Suppose we have a fermionic field operator $\Sigma_{s,s3}^{\pm}(x)$ with definite transformation properties under parity $\mathcal{P}$. $+$ and $-$ indicates the possible eigenvalues.

The operator $\Sigma^{\pm}_{s,s3}(x)$ will annhilate a particle with a certain parity $\mathcal{S}_1$ and create the antiparticle of its corresponding parity partner antiparticle $\mathcal{S}_\bar{2}$ (since $\Sigma$ has been built in with definite parity, both particles must have the same parity). For example, the proton $\mathcal{S}_1 \equiv P$ and the $\mathcal{S}_\bar{2} \equiv \bar{N^{*}}$, respectively.

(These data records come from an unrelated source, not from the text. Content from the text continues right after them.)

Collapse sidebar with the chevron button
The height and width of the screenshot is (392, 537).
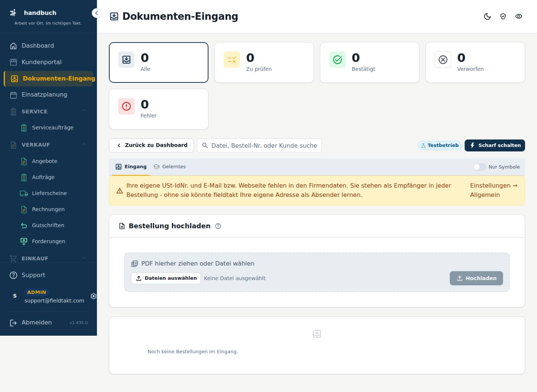96,13
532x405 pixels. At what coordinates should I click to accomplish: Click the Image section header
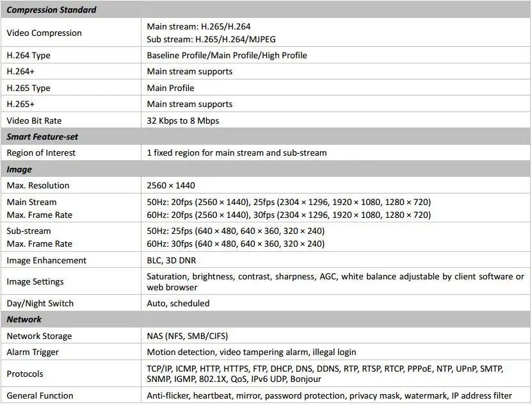pos(19,169)
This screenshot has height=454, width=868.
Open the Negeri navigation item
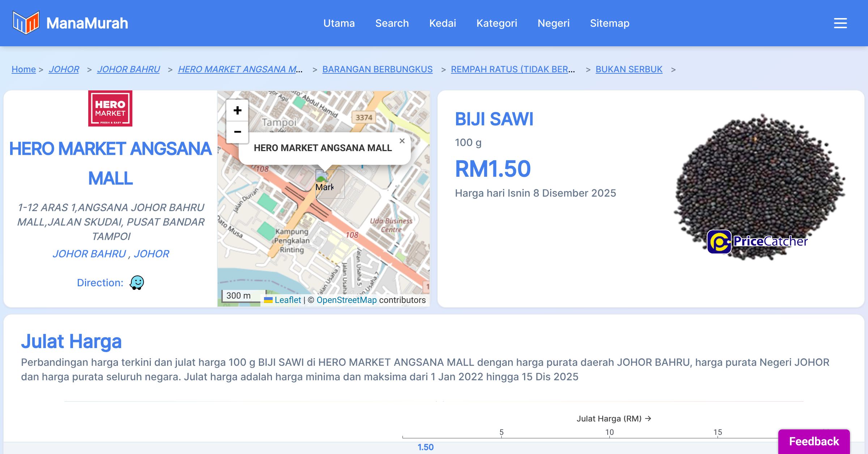coord(553,23)
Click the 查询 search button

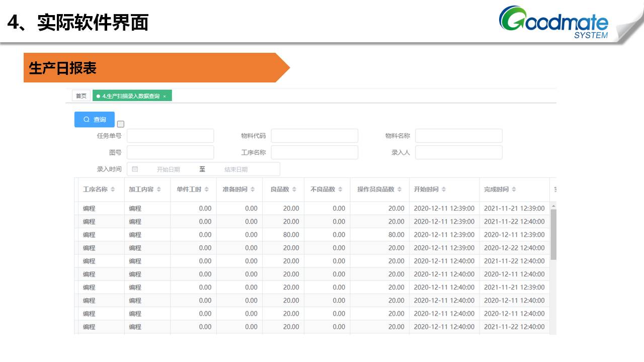point(95,119)
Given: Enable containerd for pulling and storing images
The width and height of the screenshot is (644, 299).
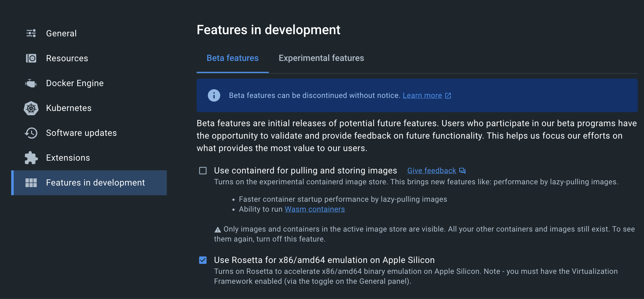Looking at the screenshot, I should tap(203, 171).
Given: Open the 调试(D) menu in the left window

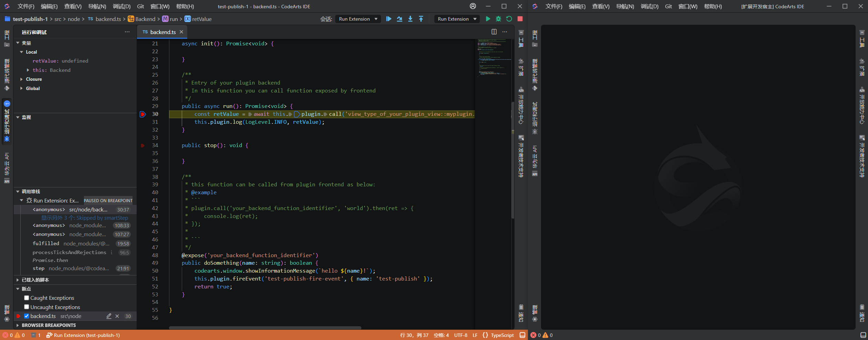Looking at the screenshot, I should 121,6.
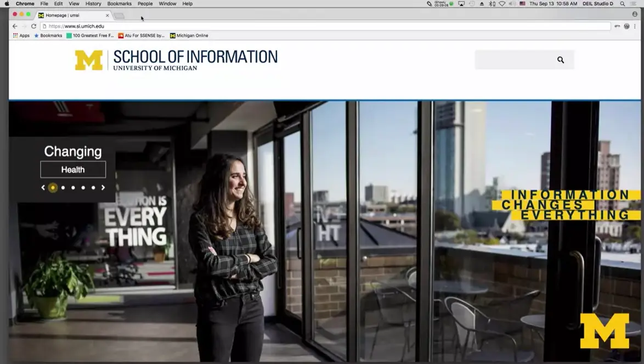Click the Apps shortcut on the bookmarks bar
Viewport: 644px width, 364px height.
[22, 35]
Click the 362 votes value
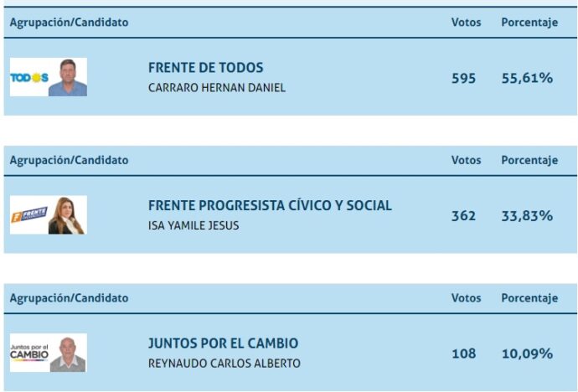 click(463, 215)
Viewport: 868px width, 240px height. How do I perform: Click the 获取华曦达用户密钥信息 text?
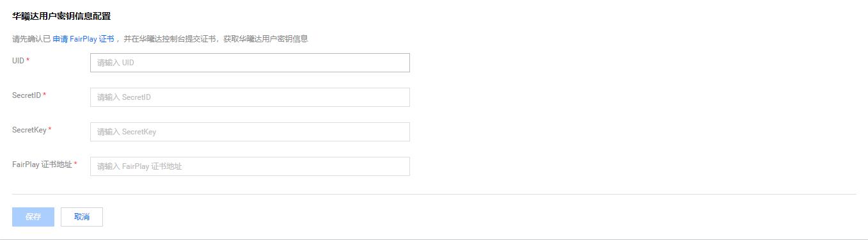[265, 39]
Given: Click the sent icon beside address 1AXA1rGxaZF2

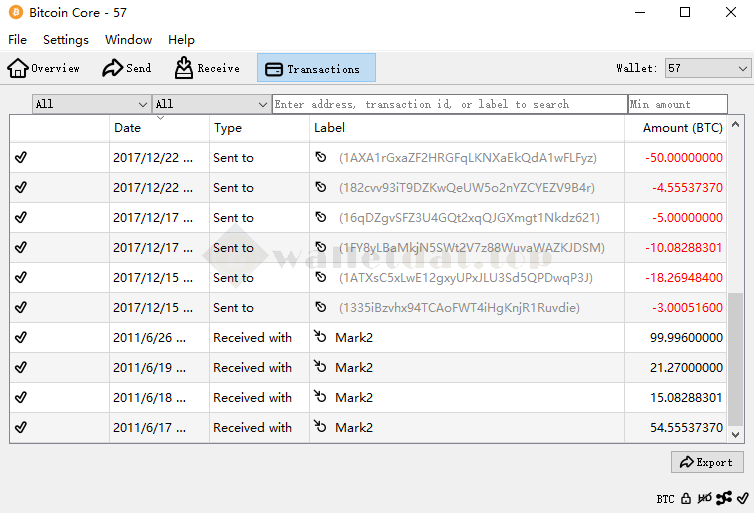Looking at the screenshot, I should click(x=321, y=158).
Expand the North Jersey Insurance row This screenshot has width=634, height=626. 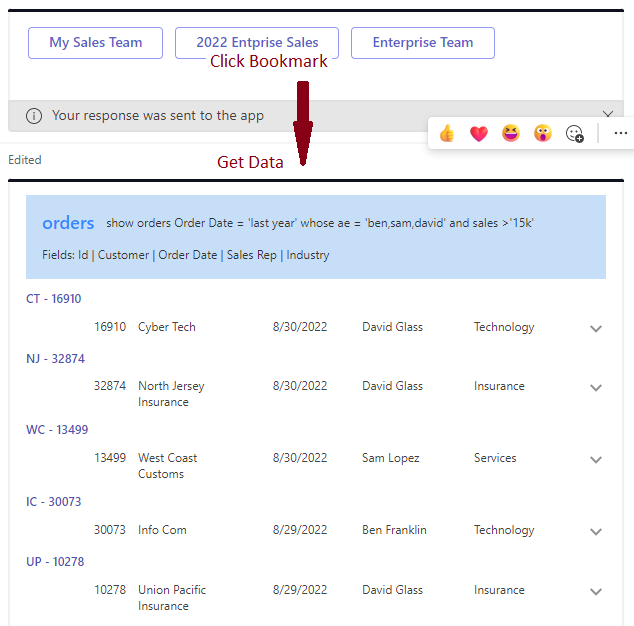596,388
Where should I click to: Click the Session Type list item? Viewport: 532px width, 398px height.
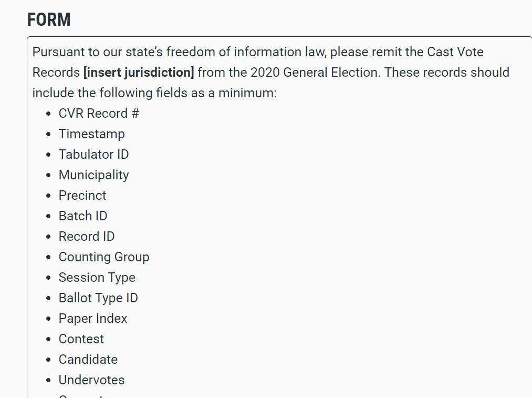click(x=97, y=278)
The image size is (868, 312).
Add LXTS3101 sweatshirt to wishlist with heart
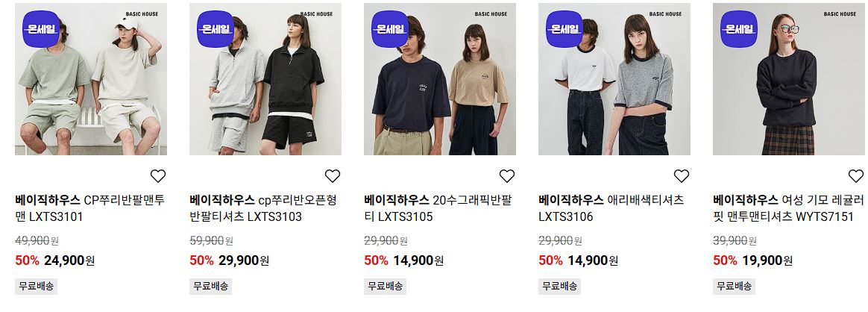tap(158, 176)
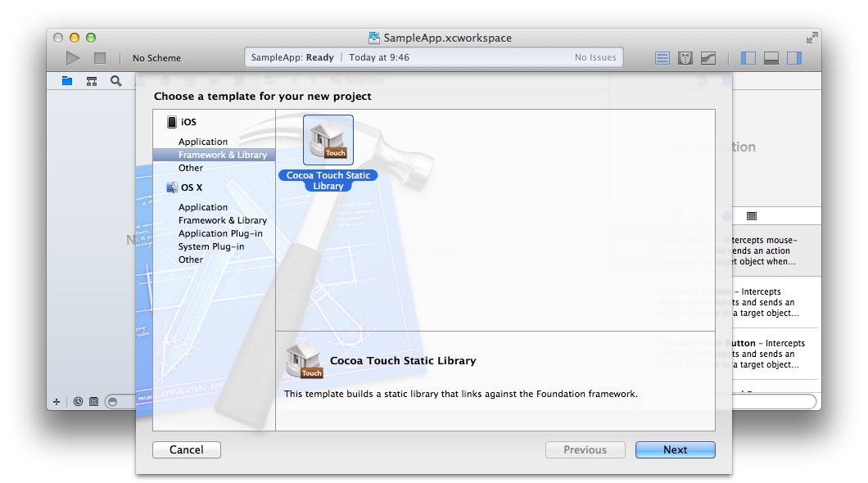Image resolution: width=868 pixels, height=483 pixels.
Task: Show the Assistant editor
Action: point(685,58)
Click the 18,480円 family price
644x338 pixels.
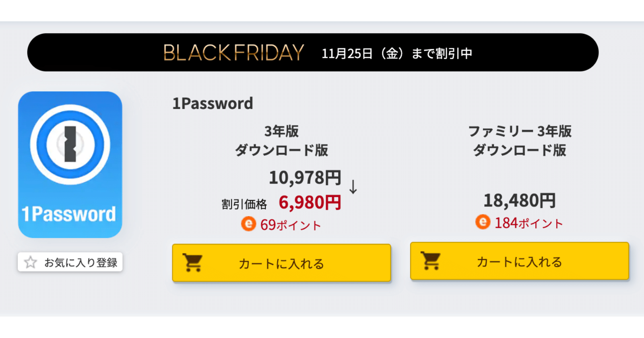click(520, 200)
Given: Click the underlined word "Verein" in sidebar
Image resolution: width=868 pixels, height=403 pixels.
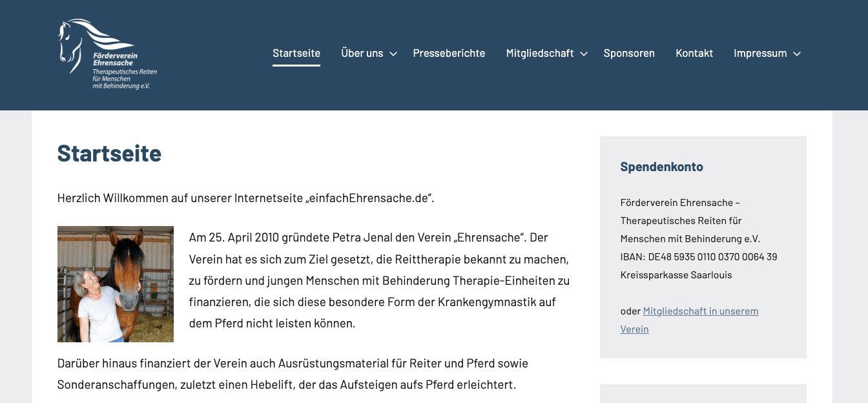Looking at the screenshot, I should 634,329.
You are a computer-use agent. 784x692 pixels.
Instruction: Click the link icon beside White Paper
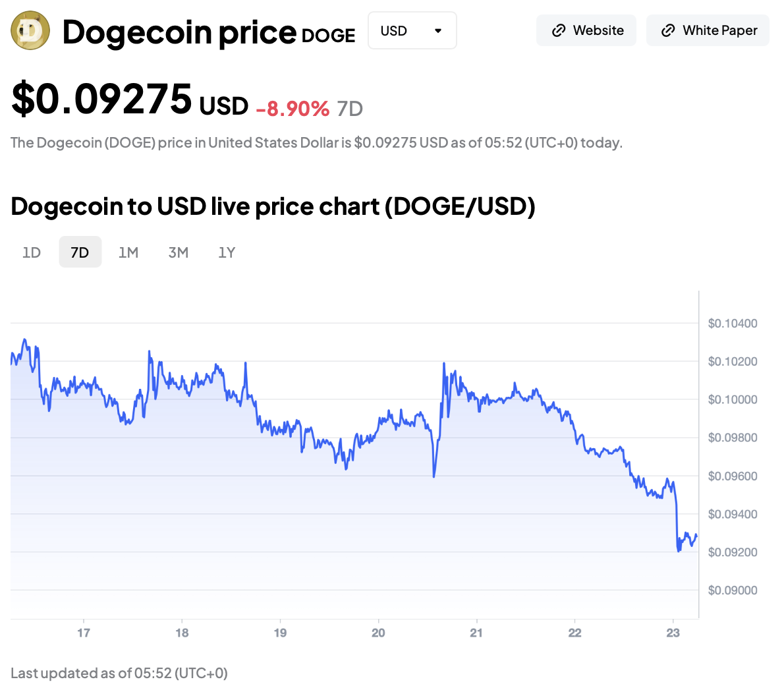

Now, let's consider the corresponding two-point function $$C(x,y)=\langle VAC,T| \mathcal{T}\lbrace\Sigma(x)\bar{\Sigma}(y)\rbrace|0,VAC\rangle$$,

which can be expanded as (note that $|VAC\rangle$ has the same quantum numbers of the vacuum but it's not an eigenstate of the Hamiltonian)

$$C(x,y) =\theta(x^0-y^0)\langle VAC,T | \Sigma(x)\bar{\Sigma}(y) |0, VAC \rangle - \theta(y^0-x^0)\langle VAC,T | \bar{\Sigma}(y)\Sigma(x) |0, VAC \rangle. $$

This means that for $x^0 > y^0$, $\mathcal{S}_1$ propagates from $y$ to $x$, while for $x^0 < y^0$, $\mathcal{S}_\bar{2}$ propagates from $x$ to $y$. I was wondering, are there any circumstances (broken symmetries, boundary conditions, ecc) under which the second term $\langle VAC,T | \bar{\Sigma}(y)\Sigma(x) |0, VAC \rangle$ can be zero? i.e. the antiparticle of the parity partner doesn't propagates backward?